BEGIN TASK INPUTS

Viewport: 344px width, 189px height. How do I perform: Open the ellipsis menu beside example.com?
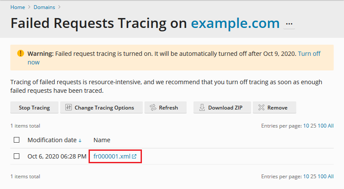289,24
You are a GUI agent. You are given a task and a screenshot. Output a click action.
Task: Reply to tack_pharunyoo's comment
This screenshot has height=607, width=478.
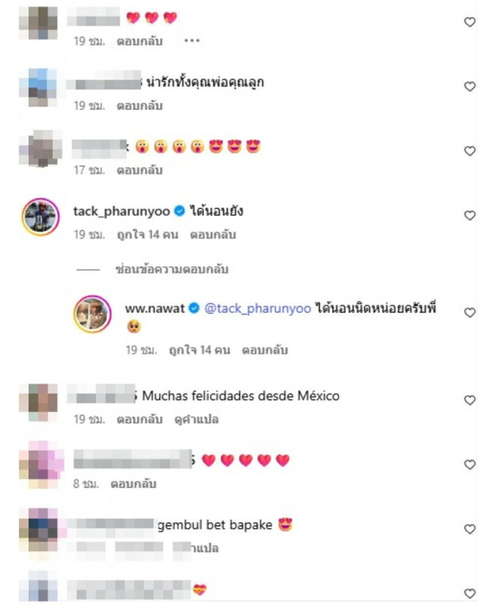coord(213,234)
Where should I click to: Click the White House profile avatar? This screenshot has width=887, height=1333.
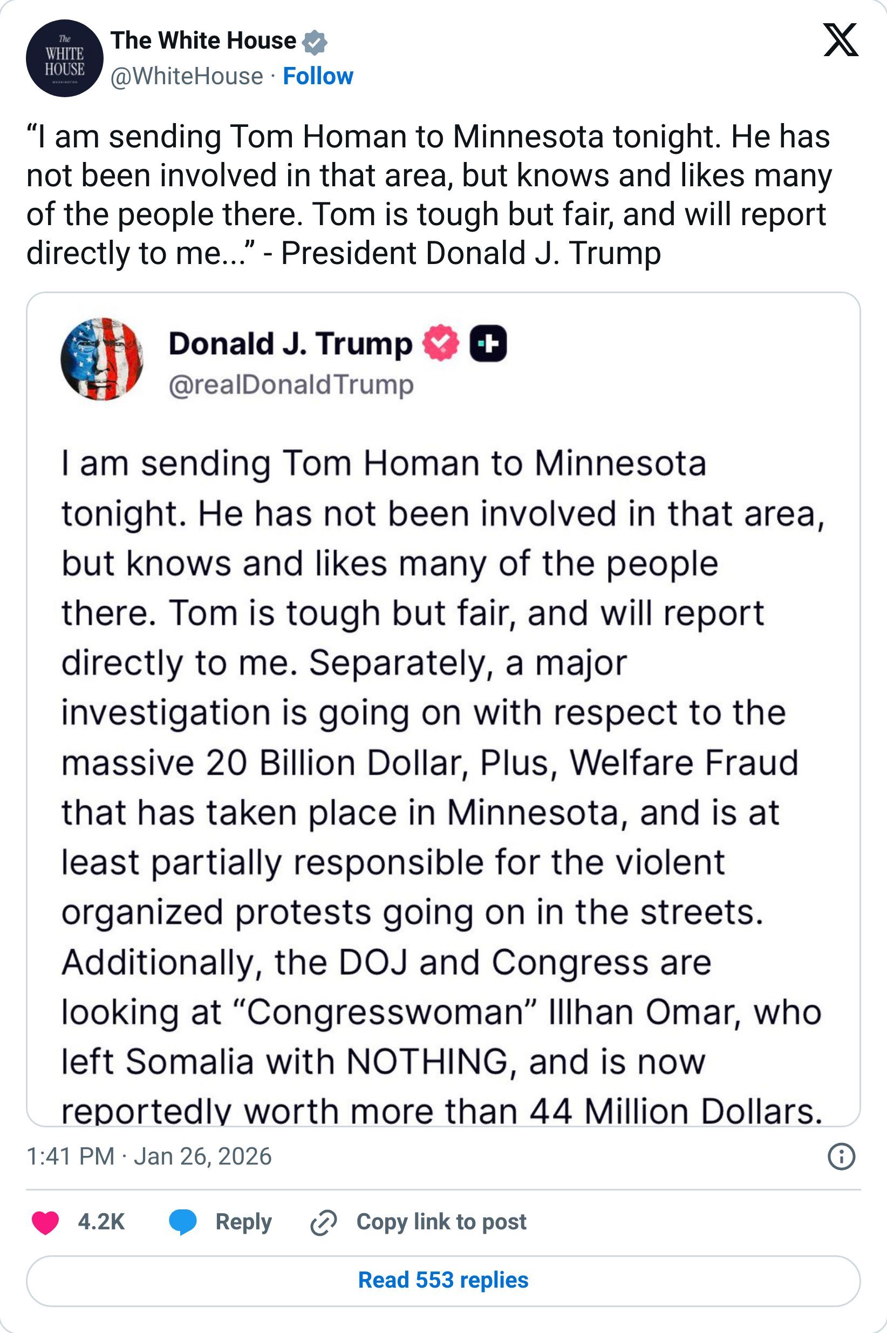[64, 58]
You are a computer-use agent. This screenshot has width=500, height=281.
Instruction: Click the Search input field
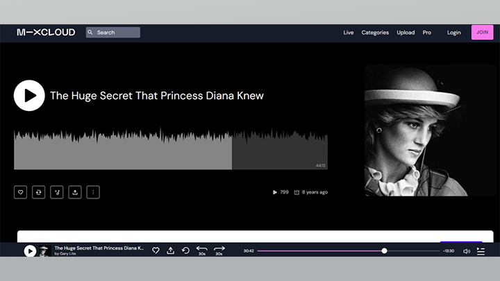pyautogui.click(x=113, y=32)
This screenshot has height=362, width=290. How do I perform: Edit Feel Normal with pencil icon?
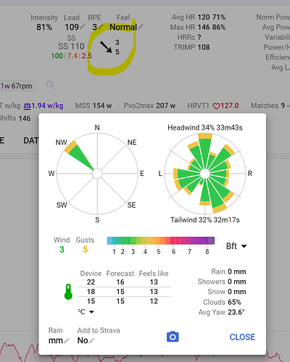pos(141,26)
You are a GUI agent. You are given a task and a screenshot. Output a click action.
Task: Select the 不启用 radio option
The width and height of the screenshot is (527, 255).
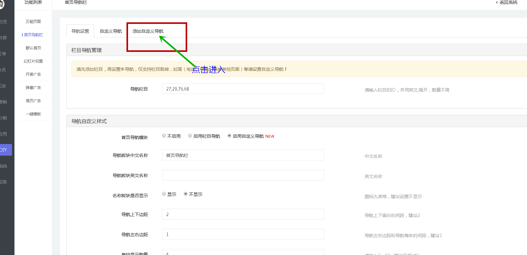click(164, 136)
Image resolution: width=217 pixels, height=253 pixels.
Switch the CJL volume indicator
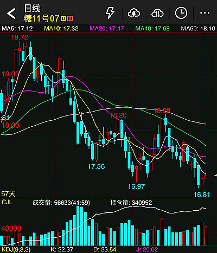7,202
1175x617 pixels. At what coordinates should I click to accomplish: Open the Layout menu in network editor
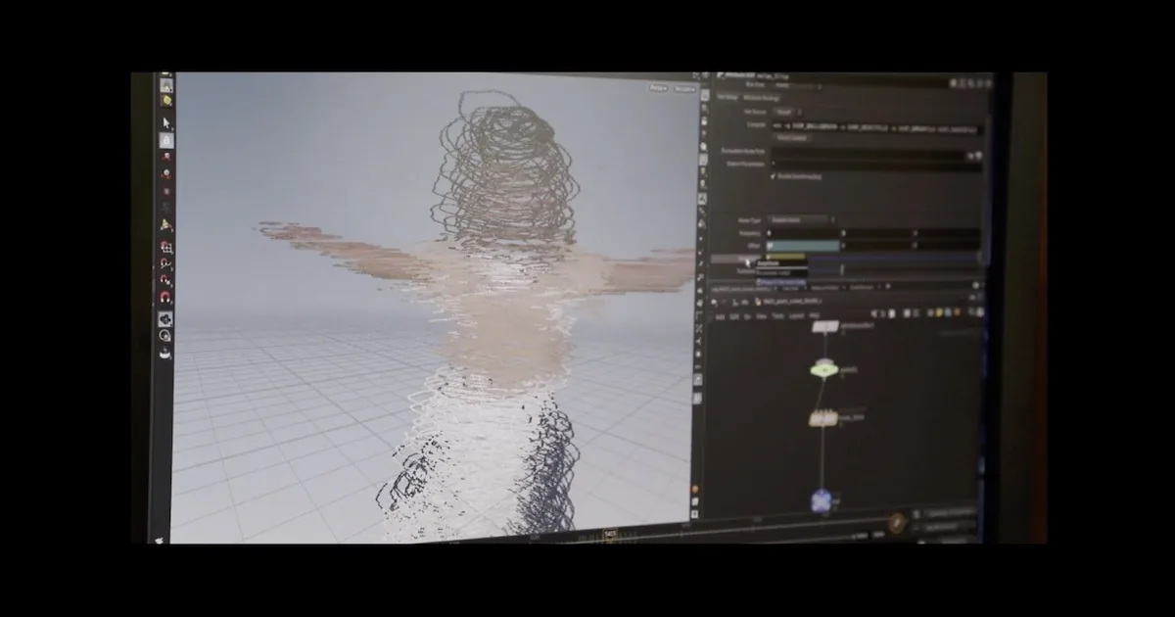tap(796, 316)
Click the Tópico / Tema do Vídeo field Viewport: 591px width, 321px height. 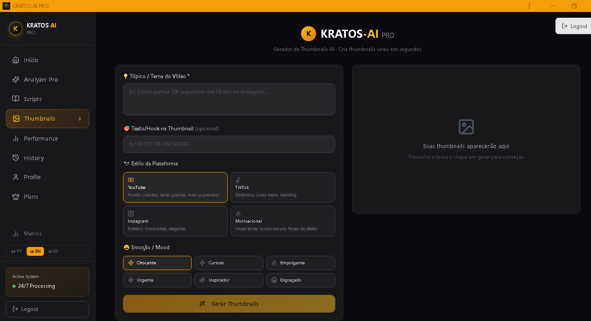click(x=229, y=99)
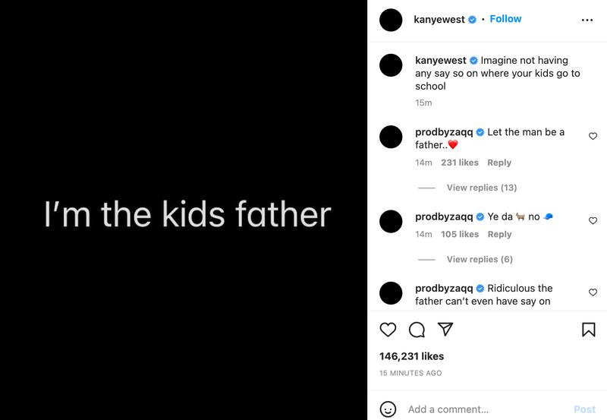
Task: Open kanyewest profile picture in header
Action: 390,20
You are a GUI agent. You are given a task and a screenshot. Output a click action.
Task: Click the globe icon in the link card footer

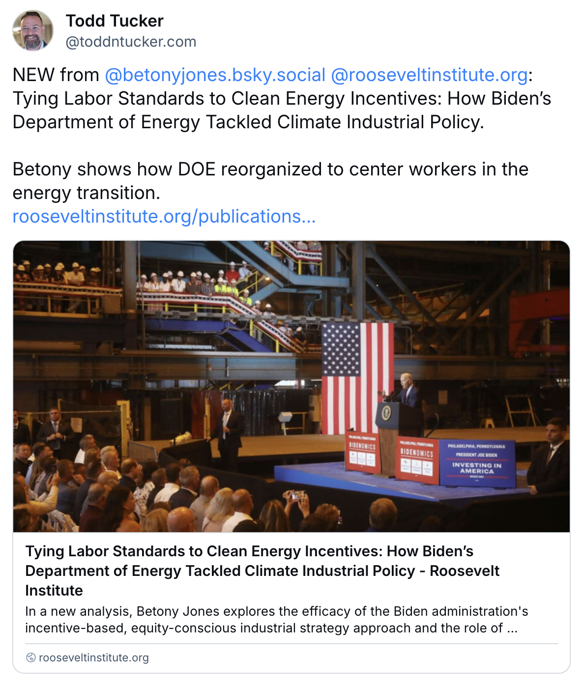pyautogui.click(x=30, y=657)
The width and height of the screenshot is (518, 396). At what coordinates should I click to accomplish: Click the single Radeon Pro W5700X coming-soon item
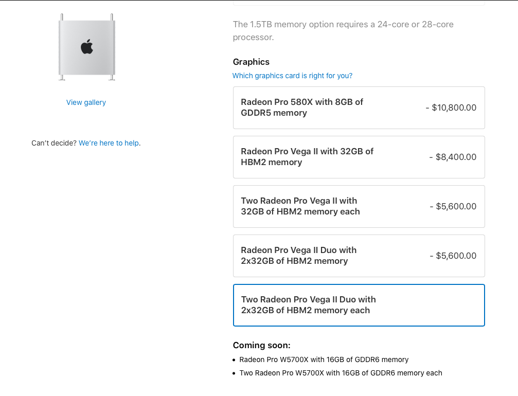(324, 359)
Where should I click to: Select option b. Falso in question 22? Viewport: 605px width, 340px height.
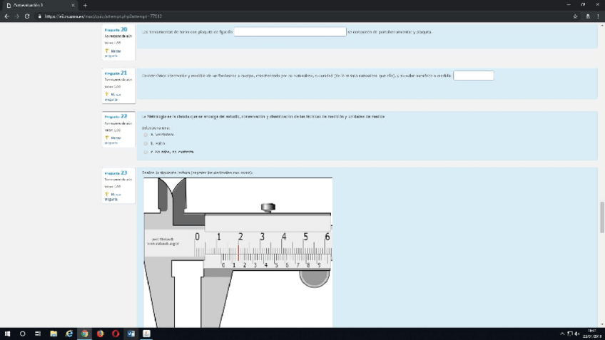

END TASK INPUTS

YOUR TASK
Show each line of the material above where "Select" occurs.

ANSWER
Task: Select the 不启用 radio option
Where should I click to: Select option b. Falso in question 22? Viewport: 605px width, 340px height.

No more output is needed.